Dithan Kiragga, direttore esecutivo della Baylor College of Medicine Children’s Foundation, una ONG che supporta la sorveglianza dell’Ebola in Uganda, ha dichiarato che la sua organizzazione ha dovuto sospendere il supporto alle autorità sanitarie locali per lo screening dei passeggeri dopo la cessazione del contratto con USAID. Il contratto di cinque anni, firmato nel 2022 e del valore di 27 milioni di dollari, impiegava 85 persone a tempo pieno per varie attività sanitarie pubbliche.

Charles Olaro, direttore dei servizi sanitari presso il Ministero della Salute ugandese, ha affermato che i tagli ai finanziamenti statunitensi stanno ostacolando il lavoro di alcune ONG che supportano la risposta alle malattie infettive. “Ci sono delle difficoltà, ma dobbiamo adattarci alla nuova realtà”, ha commentato Olaro riguardo alla perdita dei fondi USA.

L’Ebola, che si diffonde attraverso il contatto con i fluidi corporei di una persona infetta o materiali contaminati, si manifesta con febbre emorragica letale.
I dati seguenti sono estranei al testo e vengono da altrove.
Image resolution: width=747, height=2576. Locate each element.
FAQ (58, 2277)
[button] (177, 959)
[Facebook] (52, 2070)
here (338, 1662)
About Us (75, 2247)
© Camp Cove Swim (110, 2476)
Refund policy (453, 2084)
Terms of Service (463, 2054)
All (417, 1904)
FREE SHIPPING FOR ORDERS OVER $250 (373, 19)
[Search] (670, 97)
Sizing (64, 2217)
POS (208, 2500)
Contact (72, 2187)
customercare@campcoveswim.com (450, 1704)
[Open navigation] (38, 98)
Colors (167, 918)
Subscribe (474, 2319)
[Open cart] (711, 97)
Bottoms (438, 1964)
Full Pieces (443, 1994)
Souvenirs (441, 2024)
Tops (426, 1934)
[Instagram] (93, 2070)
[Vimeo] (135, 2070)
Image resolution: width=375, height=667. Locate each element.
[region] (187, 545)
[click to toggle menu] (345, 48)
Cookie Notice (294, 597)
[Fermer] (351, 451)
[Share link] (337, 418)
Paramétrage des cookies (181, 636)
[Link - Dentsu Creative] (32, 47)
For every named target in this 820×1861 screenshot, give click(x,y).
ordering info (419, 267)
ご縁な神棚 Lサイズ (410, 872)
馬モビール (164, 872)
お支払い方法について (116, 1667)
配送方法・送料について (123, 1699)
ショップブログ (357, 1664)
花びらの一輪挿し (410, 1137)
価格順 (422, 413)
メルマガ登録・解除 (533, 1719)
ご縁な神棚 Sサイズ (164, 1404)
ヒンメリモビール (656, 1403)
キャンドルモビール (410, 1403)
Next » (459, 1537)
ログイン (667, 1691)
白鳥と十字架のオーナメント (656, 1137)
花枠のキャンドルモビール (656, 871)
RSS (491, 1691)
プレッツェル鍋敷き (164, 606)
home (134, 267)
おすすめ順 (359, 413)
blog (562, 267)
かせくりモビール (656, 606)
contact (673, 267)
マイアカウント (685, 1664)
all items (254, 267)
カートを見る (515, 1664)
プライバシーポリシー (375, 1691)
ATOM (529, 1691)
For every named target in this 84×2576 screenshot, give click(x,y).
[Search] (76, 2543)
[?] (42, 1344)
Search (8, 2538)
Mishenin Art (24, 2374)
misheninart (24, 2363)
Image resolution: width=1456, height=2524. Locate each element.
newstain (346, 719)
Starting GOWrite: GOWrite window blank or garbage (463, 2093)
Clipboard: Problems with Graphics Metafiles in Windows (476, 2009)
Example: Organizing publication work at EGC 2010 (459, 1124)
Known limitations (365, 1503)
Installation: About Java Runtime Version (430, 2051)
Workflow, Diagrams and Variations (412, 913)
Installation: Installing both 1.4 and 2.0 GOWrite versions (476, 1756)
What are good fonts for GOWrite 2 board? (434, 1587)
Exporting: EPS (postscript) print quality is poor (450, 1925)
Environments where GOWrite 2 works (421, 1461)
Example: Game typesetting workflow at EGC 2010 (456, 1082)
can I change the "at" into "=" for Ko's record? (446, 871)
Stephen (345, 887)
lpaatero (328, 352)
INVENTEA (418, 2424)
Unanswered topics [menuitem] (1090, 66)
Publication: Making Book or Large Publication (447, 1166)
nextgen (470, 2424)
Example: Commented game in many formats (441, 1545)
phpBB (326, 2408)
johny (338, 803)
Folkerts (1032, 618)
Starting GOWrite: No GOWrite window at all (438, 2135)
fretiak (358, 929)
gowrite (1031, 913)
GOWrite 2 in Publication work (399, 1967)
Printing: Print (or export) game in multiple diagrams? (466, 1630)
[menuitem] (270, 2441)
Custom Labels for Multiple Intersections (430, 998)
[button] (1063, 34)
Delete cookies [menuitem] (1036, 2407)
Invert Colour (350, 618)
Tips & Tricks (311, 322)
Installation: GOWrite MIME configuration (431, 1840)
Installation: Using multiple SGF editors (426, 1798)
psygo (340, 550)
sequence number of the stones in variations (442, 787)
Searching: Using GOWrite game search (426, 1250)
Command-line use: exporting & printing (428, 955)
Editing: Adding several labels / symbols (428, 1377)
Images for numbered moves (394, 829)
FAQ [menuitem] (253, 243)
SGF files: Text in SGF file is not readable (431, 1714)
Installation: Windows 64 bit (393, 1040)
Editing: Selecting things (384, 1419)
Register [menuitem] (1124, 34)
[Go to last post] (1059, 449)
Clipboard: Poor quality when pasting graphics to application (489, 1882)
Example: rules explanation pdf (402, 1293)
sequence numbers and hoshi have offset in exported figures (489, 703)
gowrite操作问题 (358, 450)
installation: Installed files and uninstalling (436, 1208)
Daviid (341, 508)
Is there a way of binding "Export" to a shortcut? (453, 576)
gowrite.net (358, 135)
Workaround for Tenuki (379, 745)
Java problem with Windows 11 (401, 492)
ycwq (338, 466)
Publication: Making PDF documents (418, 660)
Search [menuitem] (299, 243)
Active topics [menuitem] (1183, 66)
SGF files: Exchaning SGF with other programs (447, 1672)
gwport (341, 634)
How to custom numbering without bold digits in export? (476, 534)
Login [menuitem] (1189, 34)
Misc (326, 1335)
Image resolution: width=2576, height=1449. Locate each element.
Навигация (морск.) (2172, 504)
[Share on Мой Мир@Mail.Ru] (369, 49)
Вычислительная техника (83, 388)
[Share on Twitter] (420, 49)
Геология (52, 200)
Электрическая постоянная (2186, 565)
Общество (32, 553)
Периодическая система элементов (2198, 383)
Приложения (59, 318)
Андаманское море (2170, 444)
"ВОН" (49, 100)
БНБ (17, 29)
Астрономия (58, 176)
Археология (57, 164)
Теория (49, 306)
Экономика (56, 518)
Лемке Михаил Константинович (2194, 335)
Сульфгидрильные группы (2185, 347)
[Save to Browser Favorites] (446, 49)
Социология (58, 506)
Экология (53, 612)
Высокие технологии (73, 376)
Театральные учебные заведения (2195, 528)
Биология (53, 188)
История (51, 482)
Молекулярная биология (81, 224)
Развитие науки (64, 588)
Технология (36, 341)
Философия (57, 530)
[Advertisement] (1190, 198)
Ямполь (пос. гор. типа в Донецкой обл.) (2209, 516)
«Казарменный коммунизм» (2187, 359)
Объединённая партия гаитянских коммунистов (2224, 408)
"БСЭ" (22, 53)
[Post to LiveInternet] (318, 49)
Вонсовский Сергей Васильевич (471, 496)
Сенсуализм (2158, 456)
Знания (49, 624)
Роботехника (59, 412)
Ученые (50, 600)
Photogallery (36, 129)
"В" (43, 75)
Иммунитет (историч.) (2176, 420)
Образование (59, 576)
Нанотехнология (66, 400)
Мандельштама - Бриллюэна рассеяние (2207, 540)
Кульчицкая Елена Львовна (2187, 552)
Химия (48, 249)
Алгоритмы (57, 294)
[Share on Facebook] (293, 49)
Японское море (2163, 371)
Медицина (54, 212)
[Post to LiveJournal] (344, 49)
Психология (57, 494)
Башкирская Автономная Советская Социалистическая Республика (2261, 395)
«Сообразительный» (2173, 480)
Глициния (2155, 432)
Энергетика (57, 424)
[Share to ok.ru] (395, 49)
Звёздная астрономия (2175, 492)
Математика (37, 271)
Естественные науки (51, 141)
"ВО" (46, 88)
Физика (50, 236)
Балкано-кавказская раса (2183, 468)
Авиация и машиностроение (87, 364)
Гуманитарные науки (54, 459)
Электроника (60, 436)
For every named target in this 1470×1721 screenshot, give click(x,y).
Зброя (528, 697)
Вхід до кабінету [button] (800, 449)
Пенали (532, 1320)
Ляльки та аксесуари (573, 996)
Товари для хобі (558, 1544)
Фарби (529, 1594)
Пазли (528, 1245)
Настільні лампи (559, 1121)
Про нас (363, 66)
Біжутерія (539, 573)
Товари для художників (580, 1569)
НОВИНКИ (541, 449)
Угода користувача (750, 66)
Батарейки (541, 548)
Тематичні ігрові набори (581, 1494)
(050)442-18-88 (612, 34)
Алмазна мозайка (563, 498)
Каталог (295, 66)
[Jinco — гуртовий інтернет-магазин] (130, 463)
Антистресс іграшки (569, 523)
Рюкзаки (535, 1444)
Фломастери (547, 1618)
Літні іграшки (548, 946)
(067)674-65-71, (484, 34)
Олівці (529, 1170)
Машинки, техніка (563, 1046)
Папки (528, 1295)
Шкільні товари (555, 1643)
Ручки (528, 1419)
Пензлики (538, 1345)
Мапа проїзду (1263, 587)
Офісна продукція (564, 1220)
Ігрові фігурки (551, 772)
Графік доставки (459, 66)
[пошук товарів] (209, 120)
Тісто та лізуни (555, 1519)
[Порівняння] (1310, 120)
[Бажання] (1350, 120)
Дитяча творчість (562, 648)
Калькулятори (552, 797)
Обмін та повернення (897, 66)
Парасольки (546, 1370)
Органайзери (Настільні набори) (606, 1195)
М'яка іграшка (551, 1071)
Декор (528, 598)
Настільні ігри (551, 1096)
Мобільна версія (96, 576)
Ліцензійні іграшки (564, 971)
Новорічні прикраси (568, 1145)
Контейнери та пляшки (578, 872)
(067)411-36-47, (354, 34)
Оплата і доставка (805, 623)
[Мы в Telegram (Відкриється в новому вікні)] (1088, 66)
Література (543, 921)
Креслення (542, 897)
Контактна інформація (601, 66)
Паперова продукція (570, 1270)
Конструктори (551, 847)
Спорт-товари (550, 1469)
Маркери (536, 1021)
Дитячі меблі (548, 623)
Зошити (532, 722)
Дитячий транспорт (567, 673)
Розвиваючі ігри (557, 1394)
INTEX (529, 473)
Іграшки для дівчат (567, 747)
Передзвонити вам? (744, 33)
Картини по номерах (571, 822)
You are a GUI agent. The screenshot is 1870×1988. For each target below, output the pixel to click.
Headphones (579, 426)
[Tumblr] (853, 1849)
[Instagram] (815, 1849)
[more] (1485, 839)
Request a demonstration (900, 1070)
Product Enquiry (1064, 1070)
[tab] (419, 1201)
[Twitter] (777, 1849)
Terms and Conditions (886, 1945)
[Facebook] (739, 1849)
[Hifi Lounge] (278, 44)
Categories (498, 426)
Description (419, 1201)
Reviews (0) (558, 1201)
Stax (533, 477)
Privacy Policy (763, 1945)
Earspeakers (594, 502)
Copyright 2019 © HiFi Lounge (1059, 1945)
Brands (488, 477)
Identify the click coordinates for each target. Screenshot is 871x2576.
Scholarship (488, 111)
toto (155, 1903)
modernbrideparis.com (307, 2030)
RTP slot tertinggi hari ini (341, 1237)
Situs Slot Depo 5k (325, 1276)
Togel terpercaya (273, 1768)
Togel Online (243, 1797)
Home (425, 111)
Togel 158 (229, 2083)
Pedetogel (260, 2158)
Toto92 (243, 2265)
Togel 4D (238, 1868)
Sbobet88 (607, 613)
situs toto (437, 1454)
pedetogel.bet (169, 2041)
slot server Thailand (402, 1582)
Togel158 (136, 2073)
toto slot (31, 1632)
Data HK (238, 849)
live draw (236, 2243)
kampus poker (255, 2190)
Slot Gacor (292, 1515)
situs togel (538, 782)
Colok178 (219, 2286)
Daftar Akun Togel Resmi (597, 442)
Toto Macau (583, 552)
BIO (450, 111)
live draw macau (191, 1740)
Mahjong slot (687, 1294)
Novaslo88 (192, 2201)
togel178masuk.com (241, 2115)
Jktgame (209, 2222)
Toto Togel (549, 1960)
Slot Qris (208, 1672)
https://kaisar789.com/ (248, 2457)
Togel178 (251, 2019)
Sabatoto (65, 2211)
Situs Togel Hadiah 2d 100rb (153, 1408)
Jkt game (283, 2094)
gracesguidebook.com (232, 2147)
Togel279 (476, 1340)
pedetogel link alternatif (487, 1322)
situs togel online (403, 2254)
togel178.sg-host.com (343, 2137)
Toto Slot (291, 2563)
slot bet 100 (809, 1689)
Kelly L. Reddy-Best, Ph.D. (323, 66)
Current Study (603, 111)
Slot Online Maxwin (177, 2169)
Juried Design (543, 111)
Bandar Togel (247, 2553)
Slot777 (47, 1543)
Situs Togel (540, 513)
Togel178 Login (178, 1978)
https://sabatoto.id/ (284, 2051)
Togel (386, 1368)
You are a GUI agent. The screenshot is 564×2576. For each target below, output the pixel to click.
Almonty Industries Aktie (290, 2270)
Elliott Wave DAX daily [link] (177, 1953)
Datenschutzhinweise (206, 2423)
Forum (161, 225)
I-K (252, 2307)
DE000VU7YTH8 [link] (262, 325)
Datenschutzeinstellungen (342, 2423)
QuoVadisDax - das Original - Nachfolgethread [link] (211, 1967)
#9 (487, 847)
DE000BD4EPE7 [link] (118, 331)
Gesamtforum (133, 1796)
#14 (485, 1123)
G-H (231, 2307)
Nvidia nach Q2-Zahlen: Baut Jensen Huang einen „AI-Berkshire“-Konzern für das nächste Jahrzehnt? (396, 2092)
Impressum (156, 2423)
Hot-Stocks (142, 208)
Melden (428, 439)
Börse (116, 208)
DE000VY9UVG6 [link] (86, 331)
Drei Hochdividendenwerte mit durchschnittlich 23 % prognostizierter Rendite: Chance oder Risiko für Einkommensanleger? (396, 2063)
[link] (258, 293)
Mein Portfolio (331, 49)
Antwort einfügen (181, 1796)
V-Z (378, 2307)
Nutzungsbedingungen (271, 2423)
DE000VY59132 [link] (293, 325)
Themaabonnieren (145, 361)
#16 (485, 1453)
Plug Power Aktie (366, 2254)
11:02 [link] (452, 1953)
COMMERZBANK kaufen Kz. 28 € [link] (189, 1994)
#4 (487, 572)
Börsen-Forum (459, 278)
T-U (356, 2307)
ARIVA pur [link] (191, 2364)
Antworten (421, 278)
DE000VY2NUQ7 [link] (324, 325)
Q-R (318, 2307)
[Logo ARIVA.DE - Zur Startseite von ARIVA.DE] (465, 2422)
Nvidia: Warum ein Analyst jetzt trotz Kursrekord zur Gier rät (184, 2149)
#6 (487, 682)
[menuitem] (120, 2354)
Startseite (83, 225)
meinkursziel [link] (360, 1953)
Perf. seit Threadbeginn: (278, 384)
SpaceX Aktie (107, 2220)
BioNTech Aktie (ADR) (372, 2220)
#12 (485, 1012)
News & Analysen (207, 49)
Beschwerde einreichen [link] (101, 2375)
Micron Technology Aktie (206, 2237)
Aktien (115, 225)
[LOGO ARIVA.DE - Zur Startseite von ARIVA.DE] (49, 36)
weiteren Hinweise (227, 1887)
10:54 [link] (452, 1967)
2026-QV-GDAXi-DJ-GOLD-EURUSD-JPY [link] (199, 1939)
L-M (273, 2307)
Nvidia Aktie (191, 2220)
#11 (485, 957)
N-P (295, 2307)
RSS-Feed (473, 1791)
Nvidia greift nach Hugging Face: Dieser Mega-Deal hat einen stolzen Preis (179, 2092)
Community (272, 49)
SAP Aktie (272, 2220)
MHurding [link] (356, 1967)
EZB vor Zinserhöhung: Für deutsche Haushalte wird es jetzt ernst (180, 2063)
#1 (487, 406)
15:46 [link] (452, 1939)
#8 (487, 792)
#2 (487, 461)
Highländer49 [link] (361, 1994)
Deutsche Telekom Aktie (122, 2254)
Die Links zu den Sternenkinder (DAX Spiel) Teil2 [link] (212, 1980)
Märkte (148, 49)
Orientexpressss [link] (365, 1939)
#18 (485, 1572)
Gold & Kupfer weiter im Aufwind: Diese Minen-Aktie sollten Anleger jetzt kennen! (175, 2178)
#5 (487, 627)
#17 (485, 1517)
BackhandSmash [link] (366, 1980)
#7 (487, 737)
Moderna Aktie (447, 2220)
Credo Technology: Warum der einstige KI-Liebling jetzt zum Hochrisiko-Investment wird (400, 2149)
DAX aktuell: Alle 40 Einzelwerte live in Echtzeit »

I sintomi includono febbre, vomito, diarrea, dolori muscolari e, in alcuni casi, emorragie interne ed esterne. Gli scienziati sospettano che la prima persona infetta durante un focolaio possa aver contratto il virus attraverso il contatto con un animale infetto o consumando carne cruda di animale.

L’ultimo focolaio di Ebola in Uganda, scoperto nel settembre 2022, ha causato almeno 55 morti prima di essere dichiarato concluso nel gennaio 2023. L’Ebola in Uganda è l’ultimo di una serie di focolai di febbri emorragiche virali nella regione dell’Africa orientale. A gennaio, la Tanzania ha dichiarato un focolaio della malattia Marburg, simile all’Ebola, mentre a dicembre il Rwanda ha annunciato la fine del suo focolaio di Marburg.